**AUFGABE 1:** Gib die Zeilen der Auflistung ab der Zeile mit „Select the 42英寸 version option“ bis einschließlich der Zeile mit „click(341, 160)“ wieder und ersetze darin „GUI agent“ durch „computer-use agent“. Alles andere bleibt gleich.

============

Abschließend schreibt Plumpe:

"Doch hat der Sozialstaat mit seinen Transferleistungen auch in anderen Teilen der Gesellschaft den Wert der Erwerbsarbeit infrage gestellt. Diese Entwicklungen werden sich mit Appellen, deren Gültigkeit in historischer Perspektive immer an den Zwängen der Knappheitsbewältigung hing, kaum korrigieren lassen. Und eine Wiederkehr existenzieller Knappheiten ist kaum erstrebenswert. Wie aber ansonsten eine 'Wiederverfleißigung' der Menschen erfolgen könnte, ist ein offenes Problem."

Worauf rekurriert Plumpe hier? Soll die von der CDU angezettelte Bürgergeldkampagne als Beleg gelten, also die nicht auffindbaren vielen "Totalverweigerer", von denen immerzu die Rede war? Offenbar sieht er nicht, dass es gerade diese Sozialpolitik war und ist, die Leistung entwertet und abgesehen davon, andere Leistungsformen, von denen ein Gemeinwesen ebenso lebt, degradiert. Mehr denn je erscheint die Familienpolitik heute als Anhängsel der Arbeitsmarktpolitik und entwertet damit eine weitere wichtige Leistung für das Zusammenleben. Das "offene Problem", das er hierin zu erkennen scheint, wäre in einer anderen Richtung zu suchen, dass die Entwertung von Leistung in der jungen Generation womöglich Spuren hinterlassen hat (siehe dazu hier).

Sascha Liebermann

1. November 2025

Annahmen ziehen Schlussfolgerungen nach sich, doch sind die Annahmen treffend?

============

**AUFGABE 2:**
Beantworte zum Kommentar über Plumpe:
(a) Welche Partei hat laut Text die Bürgergeldkampagne angezettelt?
(b) Als Anhängsel welcher Politik erscheint die Familienpolitik heute?
(c) Welches Datum steht unter dem Kommentar?

**VORLIEGENDE DATEN:**
============

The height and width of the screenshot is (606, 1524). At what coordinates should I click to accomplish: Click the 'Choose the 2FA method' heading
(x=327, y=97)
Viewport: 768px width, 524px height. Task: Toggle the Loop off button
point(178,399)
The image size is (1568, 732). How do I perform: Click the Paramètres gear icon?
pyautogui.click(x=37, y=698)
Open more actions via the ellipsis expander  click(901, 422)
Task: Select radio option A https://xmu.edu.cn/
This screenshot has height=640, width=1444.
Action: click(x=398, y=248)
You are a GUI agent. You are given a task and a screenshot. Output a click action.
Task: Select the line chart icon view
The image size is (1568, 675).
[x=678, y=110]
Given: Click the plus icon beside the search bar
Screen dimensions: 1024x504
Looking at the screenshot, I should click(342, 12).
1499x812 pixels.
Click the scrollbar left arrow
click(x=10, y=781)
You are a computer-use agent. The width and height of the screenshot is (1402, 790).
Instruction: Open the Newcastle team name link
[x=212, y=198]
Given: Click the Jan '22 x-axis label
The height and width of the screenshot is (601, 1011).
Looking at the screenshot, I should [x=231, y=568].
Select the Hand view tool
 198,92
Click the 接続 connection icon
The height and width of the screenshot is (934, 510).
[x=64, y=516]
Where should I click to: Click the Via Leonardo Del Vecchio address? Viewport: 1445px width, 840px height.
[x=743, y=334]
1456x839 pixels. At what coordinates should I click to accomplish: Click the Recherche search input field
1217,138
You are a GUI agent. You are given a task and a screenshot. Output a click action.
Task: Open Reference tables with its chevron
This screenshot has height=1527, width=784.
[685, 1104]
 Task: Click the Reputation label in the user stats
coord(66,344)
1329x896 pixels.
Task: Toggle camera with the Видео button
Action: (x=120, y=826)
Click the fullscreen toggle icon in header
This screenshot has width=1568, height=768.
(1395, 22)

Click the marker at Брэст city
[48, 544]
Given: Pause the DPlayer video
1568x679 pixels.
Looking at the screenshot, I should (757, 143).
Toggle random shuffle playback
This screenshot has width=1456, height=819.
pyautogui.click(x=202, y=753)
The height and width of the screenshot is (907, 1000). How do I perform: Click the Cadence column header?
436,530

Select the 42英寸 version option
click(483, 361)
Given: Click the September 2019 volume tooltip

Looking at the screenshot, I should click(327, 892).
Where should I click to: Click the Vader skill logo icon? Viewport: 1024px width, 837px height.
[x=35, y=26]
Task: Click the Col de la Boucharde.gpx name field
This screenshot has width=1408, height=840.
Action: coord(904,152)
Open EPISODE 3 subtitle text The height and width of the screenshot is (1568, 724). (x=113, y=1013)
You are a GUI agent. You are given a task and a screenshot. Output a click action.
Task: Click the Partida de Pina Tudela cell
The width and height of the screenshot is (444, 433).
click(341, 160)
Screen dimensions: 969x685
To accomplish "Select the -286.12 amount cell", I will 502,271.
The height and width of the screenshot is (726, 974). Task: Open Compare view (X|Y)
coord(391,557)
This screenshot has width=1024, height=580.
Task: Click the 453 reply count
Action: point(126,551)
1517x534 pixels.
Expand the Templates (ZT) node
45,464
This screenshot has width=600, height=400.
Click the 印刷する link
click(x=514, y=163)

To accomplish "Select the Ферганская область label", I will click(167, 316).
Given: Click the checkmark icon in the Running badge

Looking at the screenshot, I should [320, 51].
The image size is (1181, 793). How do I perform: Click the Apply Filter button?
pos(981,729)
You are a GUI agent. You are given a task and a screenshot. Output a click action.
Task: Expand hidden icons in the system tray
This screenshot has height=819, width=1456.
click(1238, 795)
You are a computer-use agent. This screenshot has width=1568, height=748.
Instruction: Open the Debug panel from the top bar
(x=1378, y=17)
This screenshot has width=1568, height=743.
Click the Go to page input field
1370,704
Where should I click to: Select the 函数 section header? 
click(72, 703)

============

**ANTWORT 1:**
Select the 42英寸 version option
click(483, 361)
Given: Click the September 2019 volume tooltip

Looking at the screenshot, I should click(327, 892).
Where should I click to: Click the Vader skill logo icon? Viewport: 1024px width, 837px height.
[x=35, y=26]
Task: Click the Col de la Boucharde.gpx name field
This screenshot has width=1408, height=840.
Action: coord(904,152)
Open EPISODE 3 subtitle text The height and width of the screenshot is (1568, 724). (x=113, y=1013)
You are a computer-use agent. You are given a task and a screenshot. Output a click action.
Task: Click the Partida de Pina Tudela cell
The width and height of the screenshot is (444, 433).
click(341, 160)

**ANTWORT 2:**
(a) Die CDU.
(b) Der Arbeitsmarktpolitik.
(c) Der 1. November 2025.